„Gdy przyjdzie jeszcze oręż w niebo wznieść
Gdy przyjdzie synom za kraj ojców walczyć
Wspominajcie na tych którym w oczy śmierć
A którym drogie były Wieczne Barwy…”
Jednym z kluczowych ogniw powojennego konsensusu było odrodzenie niepodległego państwa polskiego. Pod koniec XVIII wieku Polska zniknęła z politycznych map Europy – ziemie naszych ojców zostały zagarnięte przez trzy kraje zaborcze: Austrię, Prusy i Rosję. Udręczony przez najeźdźcę naród polski wielokrotnie zrywał się do walk o wyzwolenie spod jarzma zaborcy rodzimego orła w koronie. Bezskutecznie. Dopiero po 123 latach niewoli, 11 listopada 1918 roku, ogłoszono ustanowienie państwa polskiego w granicach uwzględniających uwarunkowania historyczne.

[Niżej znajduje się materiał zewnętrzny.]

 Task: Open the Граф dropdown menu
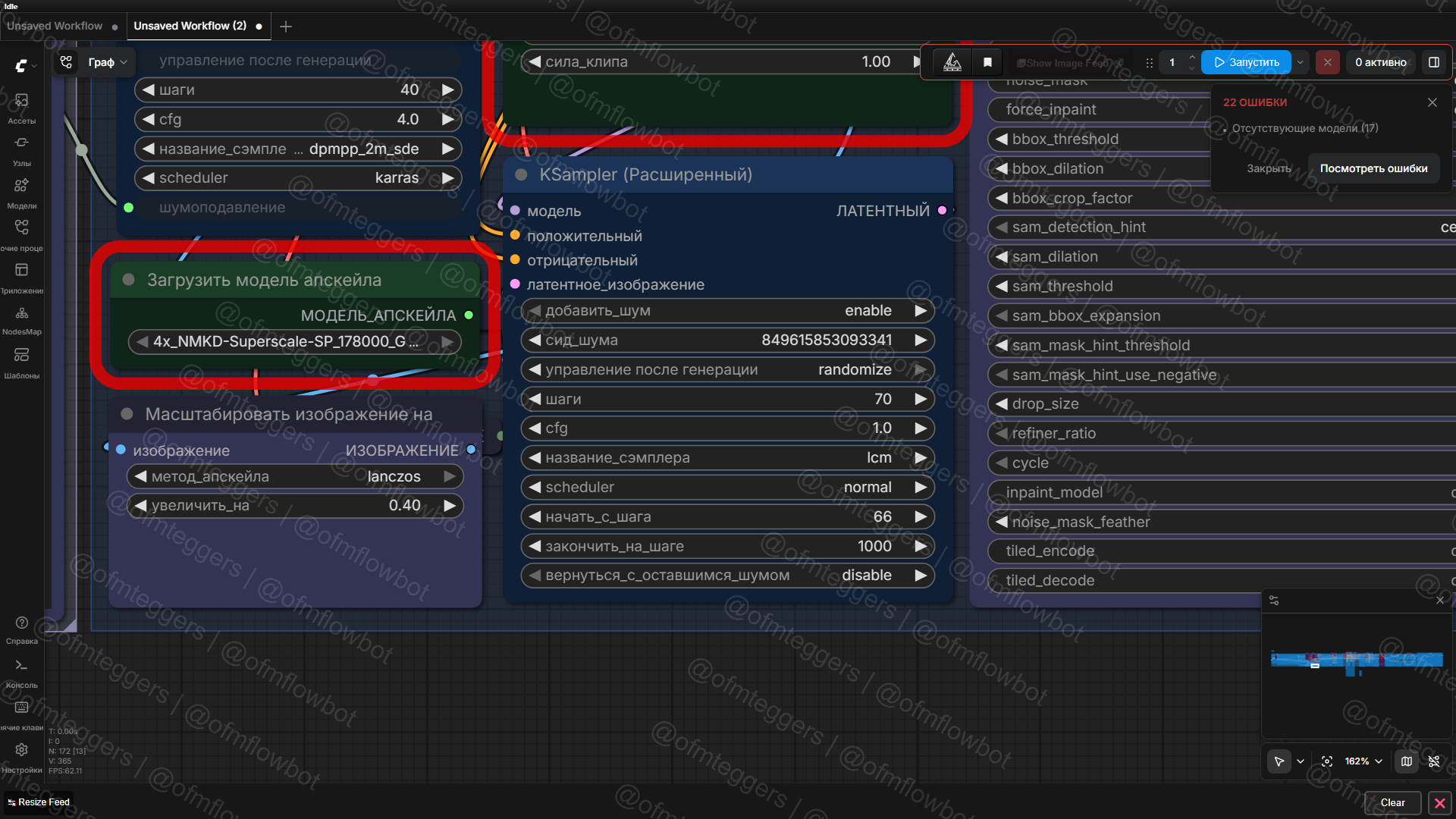tap(107, 62)
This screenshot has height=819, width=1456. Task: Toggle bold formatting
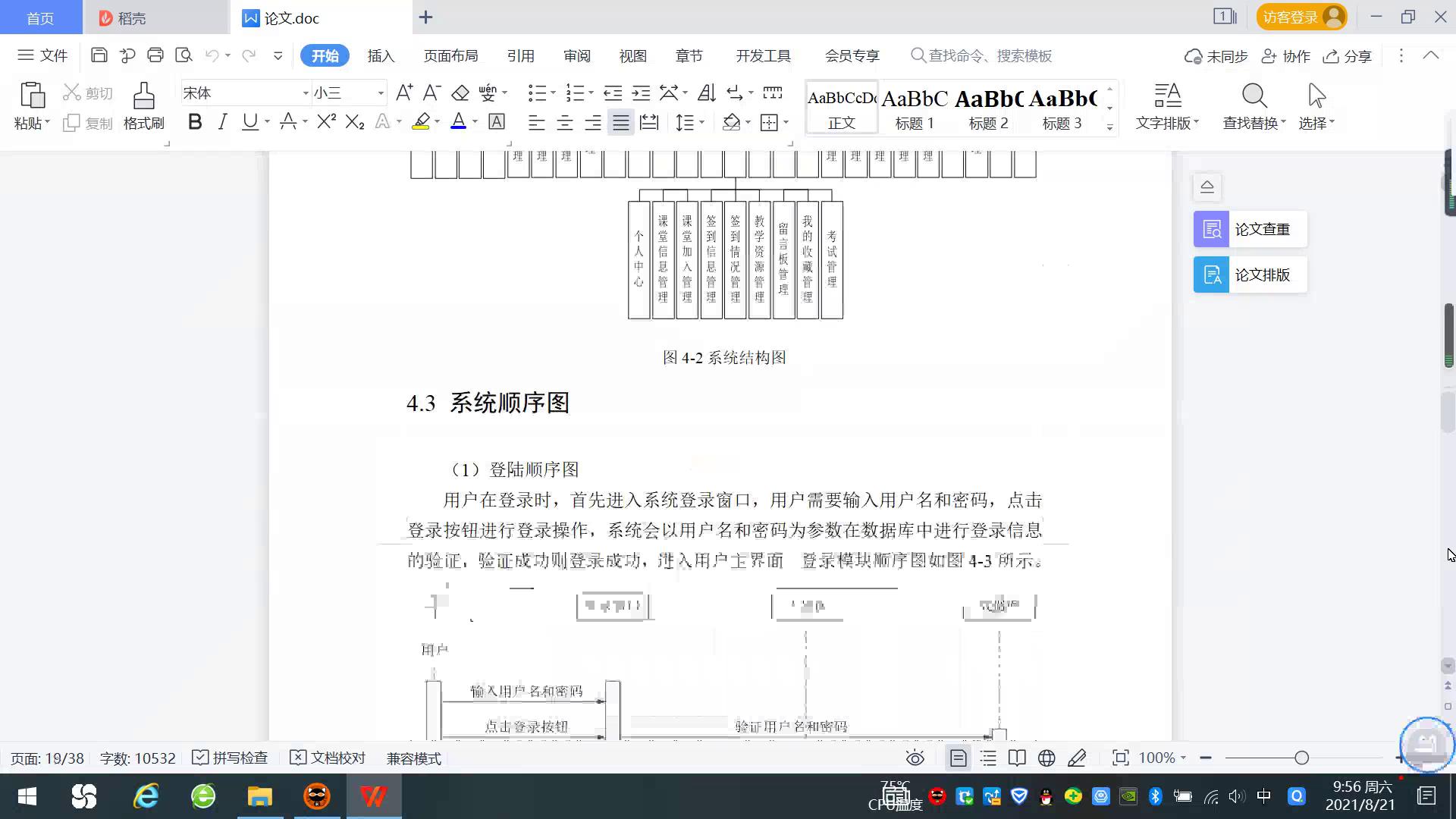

W każdą rocznicę odzyskania przez Polskę niepodległości, w różnych miastach w kraju są organizowane obchody tego wydarzenia. Obywatele wywieszają flagi państwowe w oknach, aglomeracje są przystrajane w barwy narodowe, ludzie odśpiewują pieśni patriotyczne, organizowane są marsze. 11 listopada jest symbolem niezależności narodu polskiego, ale swoją niepodległość musimy pielęgnować i doceniać codziennie. Wolność jest jednym z darów, o którym na co dzień zapominamy. Nie jest wieczna. W tym roku, w obecnej sytuacji geopolitycznej, w jakiej znalazł się nasz kraj – musimy szczególnie pamiętać o suwerenności naszej Ojczyzny.